I'm this way with pedals. As in, susceptible to the marketing/reviews/idea of what it seems like it could be more than what it actually is. I usually just have to remind myself that not only are a ton of the content creators paid / compensated for their videos/reviews, but many of them are professionals and so essentially 98% of anything I'm looking at isn't going to help me in the way I hope when I first hear how great something sounds.
With recording gear such as the digital portable recorders, I'm really wanting to upgrade to a 32-bit floating point recorders because I flat out suck at recording and that SEEMS to be a great (read: easy) way to not struggle with levels/clipping/etc, even though I didn't always suck at recording. Mental blocks.

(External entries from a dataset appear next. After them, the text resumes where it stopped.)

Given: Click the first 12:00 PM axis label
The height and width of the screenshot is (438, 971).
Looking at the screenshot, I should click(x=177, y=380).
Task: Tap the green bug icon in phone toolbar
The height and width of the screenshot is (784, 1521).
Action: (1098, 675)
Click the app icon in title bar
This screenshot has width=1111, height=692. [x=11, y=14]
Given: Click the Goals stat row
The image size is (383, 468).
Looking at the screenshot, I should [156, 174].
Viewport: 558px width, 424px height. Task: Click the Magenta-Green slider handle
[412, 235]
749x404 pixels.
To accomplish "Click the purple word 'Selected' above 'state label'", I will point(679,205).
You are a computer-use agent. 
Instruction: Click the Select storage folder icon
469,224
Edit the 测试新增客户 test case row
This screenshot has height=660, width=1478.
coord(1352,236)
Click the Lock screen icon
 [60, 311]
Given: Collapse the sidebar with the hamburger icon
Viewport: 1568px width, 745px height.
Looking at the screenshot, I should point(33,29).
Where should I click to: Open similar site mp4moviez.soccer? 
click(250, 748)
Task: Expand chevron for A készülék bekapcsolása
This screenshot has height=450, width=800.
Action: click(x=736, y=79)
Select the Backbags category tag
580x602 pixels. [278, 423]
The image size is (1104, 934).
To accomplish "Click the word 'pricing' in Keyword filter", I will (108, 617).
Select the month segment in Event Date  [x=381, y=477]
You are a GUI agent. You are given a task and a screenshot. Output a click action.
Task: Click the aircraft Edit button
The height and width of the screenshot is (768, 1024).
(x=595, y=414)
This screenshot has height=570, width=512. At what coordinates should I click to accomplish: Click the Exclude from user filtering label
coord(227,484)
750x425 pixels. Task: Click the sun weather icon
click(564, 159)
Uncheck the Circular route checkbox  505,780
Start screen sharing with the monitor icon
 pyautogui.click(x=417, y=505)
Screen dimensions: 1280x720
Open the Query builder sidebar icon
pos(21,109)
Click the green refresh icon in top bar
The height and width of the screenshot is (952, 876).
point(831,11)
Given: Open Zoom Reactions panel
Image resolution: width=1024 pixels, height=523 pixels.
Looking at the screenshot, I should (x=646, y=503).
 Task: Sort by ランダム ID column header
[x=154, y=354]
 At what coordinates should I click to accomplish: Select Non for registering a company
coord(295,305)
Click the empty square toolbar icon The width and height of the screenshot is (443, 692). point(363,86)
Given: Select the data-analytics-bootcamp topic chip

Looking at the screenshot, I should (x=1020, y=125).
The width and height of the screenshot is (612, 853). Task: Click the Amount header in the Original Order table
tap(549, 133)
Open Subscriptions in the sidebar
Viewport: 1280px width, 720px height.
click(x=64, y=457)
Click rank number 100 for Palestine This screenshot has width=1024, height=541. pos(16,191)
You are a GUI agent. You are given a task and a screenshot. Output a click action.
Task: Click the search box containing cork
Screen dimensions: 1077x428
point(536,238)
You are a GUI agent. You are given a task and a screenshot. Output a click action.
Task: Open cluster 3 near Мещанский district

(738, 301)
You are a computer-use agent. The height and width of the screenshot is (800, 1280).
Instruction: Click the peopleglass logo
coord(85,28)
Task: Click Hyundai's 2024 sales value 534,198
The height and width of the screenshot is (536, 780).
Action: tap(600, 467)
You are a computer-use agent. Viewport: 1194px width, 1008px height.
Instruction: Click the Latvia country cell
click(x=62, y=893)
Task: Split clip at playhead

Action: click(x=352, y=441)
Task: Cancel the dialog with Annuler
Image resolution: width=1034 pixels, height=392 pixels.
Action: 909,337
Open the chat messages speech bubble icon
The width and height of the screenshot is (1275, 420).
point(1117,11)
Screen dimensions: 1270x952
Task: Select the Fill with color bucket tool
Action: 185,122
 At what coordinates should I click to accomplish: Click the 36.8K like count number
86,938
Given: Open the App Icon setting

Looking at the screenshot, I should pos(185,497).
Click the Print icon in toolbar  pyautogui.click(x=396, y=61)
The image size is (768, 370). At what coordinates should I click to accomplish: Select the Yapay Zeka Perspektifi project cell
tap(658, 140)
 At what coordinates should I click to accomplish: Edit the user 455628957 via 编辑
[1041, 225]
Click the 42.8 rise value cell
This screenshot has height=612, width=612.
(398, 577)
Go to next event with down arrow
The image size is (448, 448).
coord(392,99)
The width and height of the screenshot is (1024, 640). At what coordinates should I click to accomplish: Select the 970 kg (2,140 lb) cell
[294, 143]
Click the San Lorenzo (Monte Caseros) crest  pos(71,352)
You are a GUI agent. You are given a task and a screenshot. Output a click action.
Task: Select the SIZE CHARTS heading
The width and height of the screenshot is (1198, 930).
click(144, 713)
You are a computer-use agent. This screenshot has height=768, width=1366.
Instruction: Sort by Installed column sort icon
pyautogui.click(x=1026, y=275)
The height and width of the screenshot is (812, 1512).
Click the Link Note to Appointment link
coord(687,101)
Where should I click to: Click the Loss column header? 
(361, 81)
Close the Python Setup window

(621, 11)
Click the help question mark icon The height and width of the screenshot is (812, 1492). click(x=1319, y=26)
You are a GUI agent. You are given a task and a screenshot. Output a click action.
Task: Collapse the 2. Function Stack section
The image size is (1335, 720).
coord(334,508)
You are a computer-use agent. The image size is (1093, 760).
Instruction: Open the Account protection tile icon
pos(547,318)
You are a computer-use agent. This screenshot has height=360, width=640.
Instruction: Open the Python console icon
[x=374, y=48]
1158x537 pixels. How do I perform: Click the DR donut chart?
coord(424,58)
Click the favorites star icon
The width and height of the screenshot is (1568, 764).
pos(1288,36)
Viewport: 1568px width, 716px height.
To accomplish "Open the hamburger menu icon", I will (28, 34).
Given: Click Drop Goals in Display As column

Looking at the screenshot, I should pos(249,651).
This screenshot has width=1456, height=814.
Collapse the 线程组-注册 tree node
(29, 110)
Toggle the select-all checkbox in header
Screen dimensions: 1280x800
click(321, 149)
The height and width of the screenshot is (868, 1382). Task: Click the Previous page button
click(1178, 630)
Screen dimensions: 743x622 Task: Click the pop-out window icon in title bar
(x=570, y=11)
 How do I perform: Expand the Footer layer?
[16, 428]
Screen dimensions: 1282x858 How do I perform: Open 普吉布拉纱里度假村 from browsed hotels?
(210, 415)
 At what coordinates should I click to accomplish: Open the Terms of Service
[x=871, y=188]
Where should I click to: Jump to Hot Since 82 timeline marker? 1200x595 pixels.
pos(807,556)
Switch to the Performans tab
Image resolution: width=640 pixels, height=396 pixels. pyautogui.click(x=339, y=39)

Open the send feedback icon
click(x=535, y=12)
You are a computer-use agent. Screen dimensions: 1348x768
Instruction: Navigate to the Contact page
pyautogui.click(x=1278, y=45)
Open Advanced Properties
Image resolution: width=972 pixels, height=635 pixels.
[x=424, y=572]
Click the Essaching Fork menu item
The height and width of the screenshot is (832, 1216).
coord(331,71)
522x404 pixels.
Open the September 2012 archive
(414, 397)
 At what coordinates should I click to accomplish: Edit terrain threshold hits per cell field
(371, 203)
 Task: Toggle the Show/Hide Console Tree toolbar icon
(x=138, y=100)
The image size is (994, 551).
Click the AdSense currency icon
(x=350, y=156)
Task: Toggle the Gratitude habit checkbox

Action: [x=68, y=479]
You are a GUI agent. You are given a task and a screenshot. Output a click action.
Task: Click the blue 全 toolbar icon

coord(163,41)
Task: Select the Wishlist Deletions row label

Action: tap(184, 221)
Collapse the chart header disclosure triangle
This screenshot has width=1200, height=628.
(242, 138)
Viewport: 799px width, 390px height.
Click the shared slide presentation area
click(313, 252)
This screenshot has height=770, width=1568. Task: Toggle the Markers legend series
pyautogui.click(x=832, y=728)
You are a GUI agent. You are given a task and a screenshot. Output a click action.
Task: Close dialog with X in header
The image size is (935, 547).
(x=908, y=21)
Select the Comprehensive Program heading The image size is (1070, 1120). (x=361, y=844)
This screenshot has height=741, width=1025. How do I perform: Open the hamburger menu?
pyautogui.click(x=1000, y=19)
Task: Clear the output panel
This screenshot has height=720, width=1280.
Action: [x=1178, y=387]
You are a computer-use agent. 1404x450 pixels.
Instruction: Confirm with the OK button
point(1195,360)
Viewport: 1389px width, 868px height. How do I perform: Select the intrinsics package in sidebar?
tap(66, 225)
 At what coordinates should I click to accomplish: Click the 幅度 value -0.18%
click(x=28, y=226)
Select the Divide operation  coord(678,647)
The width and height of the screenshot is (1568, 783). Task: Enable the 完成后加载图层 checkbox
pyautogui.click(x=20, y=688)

Like everyone, I've heard some amazing stuff that was done on 4track cassette recorders and utter crap that was done by bands I like in expensive studios (as well as the same songs that were done well on 4 track then redone in an expensive studio and just sounds absolutely flat). Like you said (implicitly), the equipment won't make crap sound better, but it will make crap sound clearer. Music is where the "middleman" can make all the difference: the engineer, producer. The equipment is useless in the hands of an operator not sympathetic to the material and the vision of the artist or the performer who isn't fully invested in the material. It's its own kind of signal chain before the actual signal chain: artist-material-producer/engineer THEN equipment. Thanks for the post (which, again, sounds great).